What you will do -
Please take the lines from the one holding "Task: Click the 100.00% success value" through the one holding "You are a computer-use agent. 691x850 pixels." in the data below and copy them exactly.

Source data -
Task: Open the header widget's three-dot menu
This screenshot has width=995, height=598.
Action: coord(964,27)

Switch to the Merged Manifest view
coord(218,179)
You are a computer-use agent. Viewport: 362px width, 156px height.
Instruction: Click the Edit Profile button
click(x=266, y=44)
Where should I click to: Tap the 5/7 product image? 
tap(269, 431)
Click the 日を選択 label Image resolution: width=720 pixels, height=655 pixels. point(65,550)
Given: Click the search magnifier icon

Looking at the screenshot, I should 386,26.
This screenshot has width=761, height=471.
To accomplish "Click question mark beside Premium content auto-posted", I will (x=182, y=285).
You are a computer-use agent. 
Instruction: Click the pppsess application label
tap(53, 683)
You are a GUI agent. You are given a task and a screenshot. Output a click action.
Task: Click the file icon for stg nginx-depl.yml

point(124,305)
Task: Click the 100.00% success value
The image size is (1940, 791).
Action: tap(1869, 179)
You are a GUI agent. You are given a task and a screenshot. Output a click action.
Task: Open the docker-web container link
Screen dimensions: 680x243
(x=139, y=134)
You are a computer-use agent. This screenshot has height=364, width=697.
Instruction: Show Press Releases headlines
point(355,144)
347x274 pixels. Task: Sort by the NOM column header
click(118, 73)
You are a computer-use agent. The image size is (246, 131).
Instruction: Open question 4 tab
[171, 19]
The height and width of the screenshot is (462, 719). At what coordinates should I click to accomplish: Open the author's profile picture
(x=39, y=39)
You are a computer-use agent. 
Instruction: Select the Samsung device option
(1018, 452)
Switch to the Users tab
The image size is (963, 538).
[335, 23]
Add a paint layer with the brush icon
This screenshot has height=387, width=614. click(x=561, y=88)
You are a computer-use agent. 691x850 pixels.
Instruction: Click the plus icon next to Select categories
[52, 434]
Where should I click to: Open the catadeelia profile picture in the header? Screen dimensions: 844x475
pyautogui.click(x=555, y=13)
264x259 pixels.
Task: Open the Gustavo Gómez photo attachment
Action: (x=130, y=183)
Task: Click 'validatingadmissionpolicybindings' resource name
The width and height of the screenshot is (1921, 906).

Problem solution -
Task: Click the 100.00% success value
The image size is (1940, 791).
Action: tap(1869, 179)
You are a GUI agent. You are given a task and a screenshot. Output a click action.
Task: Open the docker-web container link
Screen dimensions: 680x243
(x=139, y=134)
You are a computer-use agent. This screenshot has height=364, width=697.
Instruction: Show Press Releases headlines
point(355,144)
347x274 pixels. Task: Sort by the NOM column header
click(118, 73)
You are a computer-use agent. The image size is (246, 131).
Instruction: Open question 4 tab
[171, 19]
The height and width of the screenshot is (462, 719). At what coordinates should I click to accomplish: Open the author's profile picture
(x=39, y=39)
You are a computer-use agent. 
Instruction: Select the Samsung device option
(1018, 452)
Switch to the Users tab
The image size is (963, 538).
[335, 23]
Add a paint layer with the brush icon
This screenshot has height=387, width=614. click(x=561, y=88)
You are a computer-use agent. 691x850 pixels.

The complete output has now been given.